→ The data:
··········
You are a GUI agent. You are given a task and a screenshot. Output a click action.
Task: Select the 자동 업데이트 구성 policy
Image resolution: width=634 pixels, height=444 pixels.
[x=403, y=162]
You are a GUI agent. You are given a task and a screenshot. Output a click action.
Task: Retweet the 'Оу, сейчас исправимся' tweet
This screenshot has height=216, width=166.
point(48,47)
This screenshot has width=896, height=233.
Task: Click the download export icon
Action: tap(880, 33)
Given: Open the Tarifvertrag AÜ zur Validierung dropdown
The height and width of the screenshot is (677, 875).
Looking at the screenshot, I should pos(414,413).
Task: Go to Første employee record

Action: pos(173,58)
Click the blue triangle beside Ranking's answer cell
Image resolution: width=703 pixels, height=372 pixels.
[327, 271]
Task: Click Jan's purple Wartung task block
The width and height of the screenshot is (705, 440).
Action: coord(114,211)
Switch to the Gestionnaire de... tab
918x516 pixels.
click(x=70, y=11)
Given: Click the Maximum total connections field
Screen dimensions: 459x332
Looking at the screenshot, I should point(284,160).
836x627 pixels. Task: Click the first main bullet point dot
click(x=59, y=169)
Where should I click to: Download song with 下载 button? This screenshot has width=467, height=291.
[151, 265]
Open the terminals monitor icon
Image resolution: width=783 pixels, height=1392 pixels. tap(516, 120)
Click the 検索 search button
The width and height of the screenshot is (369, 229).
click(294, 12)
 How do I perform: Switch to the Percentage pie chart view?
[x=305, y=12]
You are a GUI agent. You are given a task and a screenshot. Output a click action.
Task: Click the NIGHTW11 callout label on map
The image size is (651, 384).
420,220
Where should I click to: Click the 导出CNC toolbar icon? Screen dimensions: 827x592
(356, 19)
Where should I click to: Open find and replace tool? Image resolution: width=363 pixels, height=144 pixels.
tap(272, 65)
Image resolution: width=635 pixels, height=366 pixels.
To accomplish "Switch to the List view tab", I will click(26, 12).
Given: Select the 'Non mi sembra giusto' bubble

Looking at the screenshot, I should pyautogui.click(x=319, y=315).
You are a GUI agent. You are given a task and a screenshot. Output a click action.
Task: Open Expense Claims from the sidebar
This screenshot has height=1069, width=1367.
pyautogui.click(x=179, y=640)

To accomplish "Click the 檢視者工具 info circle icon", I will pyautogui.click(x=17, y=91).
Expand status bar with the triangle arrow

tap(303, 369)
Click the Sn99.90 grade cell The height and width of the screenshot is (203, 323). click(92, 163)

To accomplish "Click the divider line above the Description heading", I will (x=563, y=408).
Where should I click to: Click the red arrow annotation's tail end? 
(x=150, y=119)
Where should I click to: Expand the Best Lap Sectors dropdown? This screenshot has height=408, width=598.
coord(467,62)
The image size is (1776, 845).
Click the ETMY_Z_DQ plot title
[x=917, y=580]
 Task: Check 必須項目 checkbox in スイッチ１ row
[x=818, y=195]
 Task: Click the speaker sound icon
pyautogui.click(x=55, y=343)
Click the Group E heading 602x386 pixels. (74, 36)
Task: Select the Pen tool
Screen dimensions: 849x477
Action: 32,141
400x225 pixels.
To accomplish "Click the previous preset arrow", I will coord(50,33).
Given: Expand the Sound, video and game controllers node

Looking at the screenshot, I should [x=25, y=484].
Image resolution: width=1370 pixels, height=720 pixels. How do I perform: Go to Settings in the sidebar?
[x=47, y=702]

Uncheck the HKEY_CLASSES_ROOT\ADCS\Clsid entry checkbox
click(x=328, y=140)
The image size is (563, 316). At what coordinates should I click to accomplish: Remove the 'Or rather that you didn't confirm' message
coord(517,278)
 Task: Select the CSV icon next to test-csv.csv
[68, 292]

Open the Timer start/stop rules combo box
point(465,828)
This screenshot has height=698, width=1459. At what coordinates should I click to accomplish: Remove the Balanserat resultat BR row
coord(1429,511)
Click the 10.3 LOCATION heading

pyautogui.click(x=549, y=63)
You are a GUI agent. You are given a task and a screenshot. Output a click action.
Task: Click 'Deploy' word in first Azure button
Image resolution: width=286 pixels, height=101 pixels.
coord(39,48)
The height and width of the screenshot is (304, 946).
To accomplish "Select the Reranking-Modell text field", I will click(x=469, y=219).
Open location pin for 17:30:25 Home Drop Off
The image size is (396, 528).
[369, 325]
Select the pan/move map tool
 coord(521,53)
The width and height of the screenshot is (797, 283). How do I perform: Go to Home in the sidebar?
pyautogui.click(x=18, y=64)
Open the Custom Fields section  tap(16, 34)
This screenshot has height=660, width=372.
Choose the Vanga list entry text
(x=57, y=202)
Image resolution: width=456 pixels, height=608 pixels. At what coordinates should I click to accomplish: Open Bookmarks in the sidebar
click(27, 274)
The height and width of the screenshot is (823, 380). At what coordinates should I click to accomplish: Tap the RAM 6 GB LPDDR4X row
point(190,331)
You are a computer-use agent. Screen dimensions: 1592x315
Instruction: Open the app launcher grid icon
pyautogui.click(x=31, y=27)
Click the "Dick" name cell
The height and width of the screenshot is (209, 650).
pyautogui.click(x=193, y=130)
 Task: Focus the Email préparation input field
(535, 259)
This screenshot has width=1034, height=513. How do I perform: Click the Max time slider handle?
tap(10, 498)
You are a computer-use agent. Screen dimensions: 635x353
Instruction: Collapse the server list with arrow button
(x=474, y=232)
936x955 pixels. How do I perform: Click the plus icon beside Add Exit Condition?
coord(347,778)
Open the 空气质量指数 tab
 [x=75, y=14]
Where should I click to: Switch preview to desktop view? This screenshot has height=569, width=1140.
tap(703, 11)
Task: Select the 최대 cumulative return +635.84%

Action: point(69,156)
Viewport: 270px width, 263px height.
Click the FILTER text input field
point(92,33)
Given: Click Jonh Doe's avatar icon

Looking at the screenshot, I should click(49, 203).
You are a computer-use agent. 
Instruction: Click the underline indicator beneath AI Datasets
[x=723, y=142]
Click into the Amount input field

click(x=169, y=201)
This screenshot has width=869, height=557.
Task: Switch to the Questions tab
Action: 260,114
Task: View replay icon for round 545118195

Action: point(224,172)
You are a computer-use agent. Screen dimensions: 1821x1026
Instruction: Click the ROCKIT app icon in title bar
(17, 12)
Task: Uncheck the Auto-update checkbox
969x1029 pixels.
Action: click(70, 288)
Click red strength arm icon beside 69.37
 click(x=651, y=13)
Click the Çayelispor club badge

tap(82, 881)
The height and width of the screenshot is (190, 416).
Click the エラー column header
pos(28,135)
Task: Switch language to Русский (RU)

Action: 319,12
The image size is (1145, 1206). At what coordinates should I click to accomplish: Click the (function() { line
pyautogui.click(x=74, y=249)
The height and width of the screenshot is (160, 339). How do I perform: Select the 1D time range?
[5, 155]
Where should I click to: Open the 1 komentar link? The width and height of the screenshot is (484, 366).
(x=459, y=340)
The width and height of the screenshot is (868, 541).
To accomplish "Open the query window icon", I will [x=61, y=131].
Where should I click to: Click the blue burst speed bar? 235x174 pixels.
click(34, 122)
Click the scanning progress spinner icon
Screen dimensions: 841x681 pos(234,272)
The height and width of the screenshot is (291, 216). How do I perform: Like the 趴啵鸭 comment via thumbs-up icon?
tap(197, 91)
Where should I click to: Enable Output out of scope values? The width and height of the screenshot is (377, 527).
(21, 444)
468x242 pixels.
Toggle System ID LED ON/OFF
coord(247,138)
··········
→ Task brief: Produce the entries again, character for character.

→ Reply to the exercise:
You are a GUI agent. You are given a task and a screenshot. Output a click action.
Task: Select the 자동 업데이트 구성 policy
Image resolution: width=634 pixels, height=444 pixels.
[x=403, y=162]
You are a GUI agent. You are given a task and a screenshot. Output a click action.
Task: Retweet the 'Оу, сейчас исправимся' tweet
This screenshot has height=216, width=166.
point(48,47)
This screenshot has width=896, height=233.
Task: Click the download export icon
Action: tap(880, 33)
Given: Open the Tarifvertrag AÜ zur Validierung dropdown
The height and width of the screenshot is (677, 875).
Looking at the screenshot, I should pos(414,413).
Task: Go to Første employee record

Action: pos(173,58)
Click the blue triangle beside Ranking's answer cell
Image resolution: width=703 pixels, height=372 pixels.
[327, 271]
Task: Click Jan's purple Wartung task block
The width and height of the screenshot is (705, 440).
Action: coord(114,211)
Switch to the Gestionnaire de... tab
918x516 pixels.
click(x=70, y=11)
Given: Click the Maximum total connections field
Screen dimensions: 459x332
Looking at the screenshot, I should point(284,160).
836x627 pixels. Task: Click the first main bullet point dot
click(x=59, y=169)
Where should I click to: Download song with 下载 button? This screenshot has width=467, height=291.
[151, 265]
Open the terminals monitor icon
Image resolution: width=783 pixels, height=1392 pixels. tap(516, 120)
Click the 検索 search button
The width and height of the screenshot is (369, 229).
click(294, 12)
 How do I perform: Switch to the Percentage pie chart view?
[x=305, y=12]
You are a GUI agent. You are given a task and a screenshot. Output a click action.
Task: Click the NIGHTW11 callout label on map
The image size is (651, 384).
420,220
Where should I click to: Click the 导出CNC toolbar icon? Screen dimensions: 827x592
(356, 19)
Where should I click to: Open find and replace tool? Image resolution: width=363 pixels, height=144 pixels.
tap(272, 65)
Image resolution: width=635 pixels, height=366 pixels.
To accomplish "Switch to the List view tab", I will click(26, 12).
Given: Select the 'Non mi sembra giusto' bubble

Looking at the screenshot, I should pyautogui.click(x=319, y=315).
You are a GUI agent. You are given a task and a screenshot. Output a click action.
Task: Open Expense Claims from the sidebar
This screenshot has height=1069, width=1367.
pyautogui.click(x=179, y=640)

To accomplish "Click the 檢視者工具 info circle icon", I will pyautogui.click(x=17, y=91).
Expand status bar with the triangle arrow

tap(303, 369)
Click the Sn99.90 grade cell The height and width of the screenshot is (203, 323). click(92, 163)

To accomplish "Click the divider line above the Description heading", I will (x=563, y=408).
Where should I click to: Click the red arrow annotation's tail end? 
(x=150, y=119)
Where should I click to: Expand the Best Lap Sectors dropdown? This screenshot has height=408, width=598.
coord(467,62)
The image size is (1776, 845).
Click the ETMY_Z_DQ plot title
[x=917, y=580]
 Task: Check 必須項目 checkbox in スイッチ１ row
[x=818, y=195]
 Task: Click the speaker sound icon
pyautogui.click(x=55, y=343)
Click the Group E heading 602x386 pixels. (74, 36)
Task: Select the Pen tool
Screen dimensions: 849x477
Action: 32,141
400x225 pixels.
To accomplish "Click the previous preset arrow", I will coord(50,33).
Given: Expand the Sound, video and game controllers node

Looking at the screenshot, I should [x=25, y=484].
Image resolution: width=1370 pixels, height=720 pixels. How do I perform: Go to Settings in the sidebar?
[x=47, y=702]

Uncheck the HKEY_CLASSES_ROOT\ADCS\Clsid entry checkbox
click(x=328, y=140)
The image size is (563, 316). At what coordinates should I click to accomplish: Remove the 'Or rather that you didn't confirm' message
coord(517,278)
 Task: Select the CSV icon next to test-csv.csv
[68, 292]

Open the Timer start/stop rules combo box
point(465,828)
This screenshot has height=698, width=1459. At what coordinates should I click to accomplish: Remove the Balanserat resultat BR row
coord(1429,511)
Click the 10.3 LOCATION heading

pyautogui.click(x=549, y=63)
You are a GUI agent. You are given a task and a screenshot. Output a click action.
Task: Click 'Deploy' word in first Azure button
Image resolution: width=286 pixels, height=101 pixels.
coord(39,48)
The height and width of the screenshot is (304, 946).
To accomplish "Select the Reranking-Modell text field", I will click(x=469, y=219).
Open location pin for 17:30:25 Home Drop Off
The image size is (396, 528).
[369, 325]
Select the pan/move map tool
 coord(521,53)
The width and height of the screenshot is (797, 283). How do I perform: Go to Home in the sidebar?
pyautogui.click(x=18, y=64)
Open the Custom Fields section  tap(16, 34)
This screenshot has height=660, width=372.
Choose the Vanga list entry text
(x=57, y=202)
Image resolution: width=456 pixels, height=608 pixels. At what coordinates should I click to accomplish: Open Bookmarks in the sidebar
click(27, 274)
The height and width of the screenshot is (823, 380). At what coordinates should I click to accomplish: Tap the RAM 6 GB LPDDR4X row
point(190,331)
You are a computer-use agent. Screen dimensions: 1592x315
Instruction: Open the app launcher grid icon
pyautogui.click(x=31, y=27)
Click the "Dick" name cell
The height and width of the screenshot is (209, 650).
pyautogui.click(x=193, y=130)
 Task: Focus the Email préparation input field
(535, 259)
This screenshot has width=1034, height=513. How do I perform: Click the Max time slider handle?
tap(10, 498)
You are a computer-use agent. Screen dimensions: 635x353
Instruction: Collapse the server list with arrow button
(x=474, y=232)
936x955 pixels. How do I perform: Click the plus icon beside Add Exit Condition?
coord(347,778)
Open the 空气质量指数 tab
 [x=75, y=14]
Where should I click to: Switch preview to desktop view? This screenshot has height=569, width=1140.
tap(703, 11)
Task: Select the 최대 cumulative return +635.84%

Action: point(69,156)
Viewport: 270px width, 263px height.
Click the FILTER text input field
point(92,33)
Given: Click Jonh Doe's avatar icon

Looking at the screenshot, I should click(49, 203).
You are a computer-use agent. 
Instruction: Click the underline indicator beneath AI Datasets
[x=723, y=142]
Click into the Amount input field

click(x=169, y=201)
This screenshot has width=869, height=557.
Task: Switch to the Questions tab
Action: 260,114
Task: View replay icon for round 545118195

Action: point(224,172)
You are a computer-use agent. Screen dimensions: 1821x1026
Instruction: Click the ROCKIT app icon in title bar
(17, 12)
Task: Uncheck the Auto-update checkbox
969x1029 pixels.
Action: click(70, 288)
Click red strength arm icon beside 69.37
 click(x=651, y=13)
Click the Çayelispor club badge

tap(82, 881)
The height and width of the screenshot is (190, 416).
Click the エラー column header
pos(28,135)
Task: Switch language to Русский (RU)

Action: 319,12
The image size is (1145, 1206). At what coordinates should I click to accomplish: Click the (function() { line
pyautogui.click(x=74, y=249)
The height and width of the screenshot is (160, 339). How do I perform: Select the 1D time range?
[5, 155]
Where should I click to: Open the 1 komentar link? The width and height of the screenshot is (484, 366).
(x=459, y=340)
The width and height of the screenshot is (868, 541).
To accomplish "Open the query window icon", I will [x=61, y=131].
Where should I click to: Click the blue burst speed bar? 235x174 pixels.
click(34, 122)
Click the scanning progress spinner icon
Screen dimensions: 841x681 pos(234,272)
The height and width of the screenshot is (291, 216). How do I perform: Like the 趴啵鸭 comment via thumbs-up icon?
tap(197, 91)
Where should I click to: Enable Output out of scope values? The width and height of the screenshot is (377, 527).
(21, 444)
468x242 pixels.
Toggle System ID LED ON/OFF
coord(247,138)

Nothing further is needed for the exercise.